* _PASSAGE TO READ_:
····················

No one measure of inequality tells the whole story–income, wealth, and consumption should be considered together
The Bureau of Labor Statistics, or BLS, releases the results of its annual Consumer Expenditure Survey, or CEX, today. This survey asks people to report their spending in dozens of categories, giving us a rich picture of what goods people are spending their money on. It is the only official source of data that allows us to track consumption inequality in the economy. Most of the public attention on inequality has been focused on income inequality: the distribution of what people earn. But economists actually consider two additional types of inequality—consumption inequality and wealth inequality.
Considering all three types of inequality holistically is important if we are to understand inequality in the United States. Income matters, certainly, but partisans of looking at consumption inequality argue that being able to buy essentials is a closer measure of a person’s well-being. Rising income inequality shouldn’t concern us too much, they argue, if consumption inequality is not rising with it. Stable consumption inequality suggests that the poor have no lost ground compared to the rich in overall well-being. As one proponent of this view rather memorably put it, “We eat bread, not paychecks.”
Unfortunately, consumption inequality has generally been the most difficult to measure due to the difficulty of collecting good data. Some studies based on the CEX have suggested that consumption inequality is not increasing in time with income inequality, or is increasing more slowly, while others show it increasing at the same rate. These contradictory findings are attributable to several known flaws with the survey.

····················

* _DATASET EXTRACT_:
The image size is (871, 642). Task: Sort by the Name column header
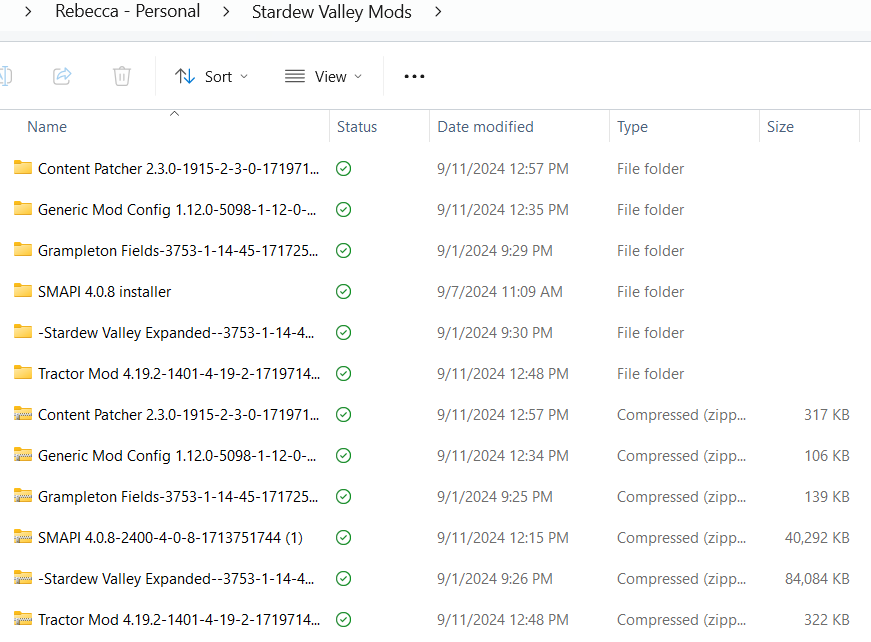tap(47, 127)
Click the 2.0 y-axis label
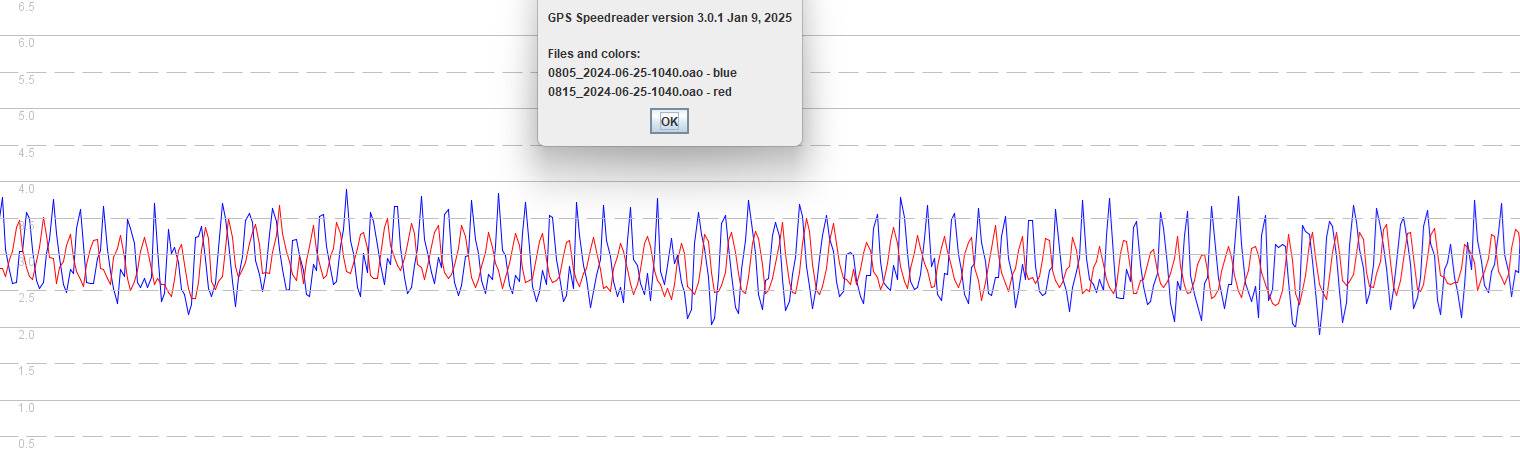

····················

Repeat word for word the part of the inequality text above from "No one measure" to "and wealth inequality.".

* _SOLVED EXERCISE_:
No one measure of inequality tells the whole story–income, wealth, and consumption should be considered together
The Bureau of Labor Statistics, or BLS, releases the results of its annual Consumer Expenditure Survey, or CEX, today. This survey asks people to report their spending in dozens of categories, giving us a rich picture of what goods people are spending their money on. It is the only official source of data that allows us to track consumption inequality in the economy. Most of the public attention on inequality has been focused on income inequality: the distribution of what people earn. But economists actually consider two additional types of inequality—consumption inequality and wealth inequality.